Having composition of multiple Controls will allow them to share the app object:

$grid = new \phpctrl\ui\Grid();
$grid->setModel($user);
$grid->addPaginator();          // initialize and populare paginator
$grid->addButton('Test');       // initialize and populate toolbar

echo $grid->render();

All of the objects created above - button, grid, toolbar and paginator will share the same value for the ‘app’ property. This value is carried into new objects through AppScopeTrait (appscope.html).

Adding the App

You can create App object on your own then add elements into it:

$app = new App('My App');
$app->add($grid);

echo $grid->render();

This does not change the output, but you can use the ‘App’ class to your advantage as a “Property Bag” pattern to inject your configuration.
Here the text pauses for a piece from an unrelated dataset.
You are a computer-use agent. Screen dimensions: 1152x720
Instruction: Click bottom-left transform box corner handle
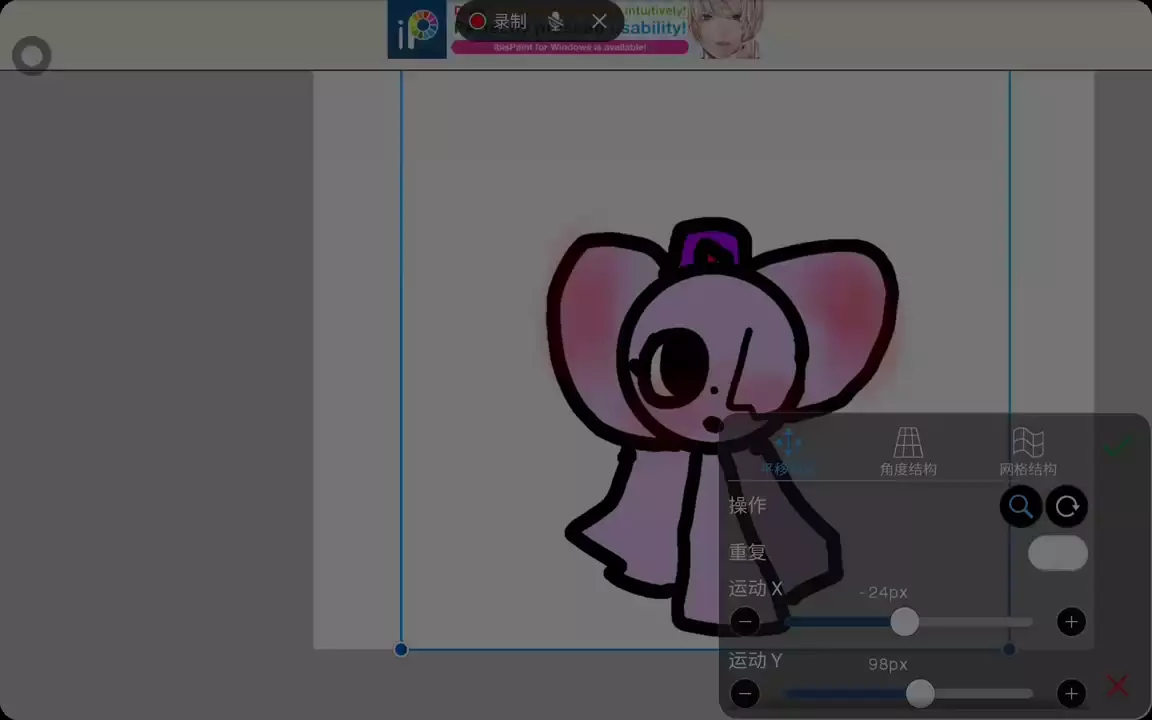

You can even use a different “App” class altogether, which is how you can affect the default generation of links, reading of GET/POST data and more.

We are still not using the layout, however.

Adding the Layout

Layout can be initialized through the app like this:

$app->initLayout('Centered');

This will initialize two new views inside the app:

$app->html
$app->layout

The first view is a HTML boilerplate - containing HEAD / BODY tags but not the body contents. It is a standard html5 doctype template.

The layout will be selected based on your choice - ‘Centered’, ‘Admin’ etc. This will not only change the overal page outline, but will also introduce some additional views.

Going with the ‘Admin’ layout will populate some menu objects. Each layout may come with several views that you can populate:

$app->initLayout('Admin');

// Add item into menu
$app->layout->menu->addItem('User Admin', 'admin');

Integration with Legacy Apps

If you use PHPControls inside a legacy application, then you may already have layout and some patterns or limitations may be imposed on the app. Your first job would be to properly implement the “App” and either modification of your existing class or a new class.

Having a healthy “App” class will ensure that all of PHPControls Controls will perform properly.

3rd party Layouts

You should be able to find 3rd party Layout implementations that may even be coming with some custom templates and views. The concept of a “Theme” in PHPControls consists of offering of the following 3 things:

  • custom CSS build from Semantic UI
  • custom Layout(s) along with documentation
  • additional or tweaked Views

Unique layouts can be used to change the default look and as a stand-in replacement to some of standard layouts or as a new and entirely different layout.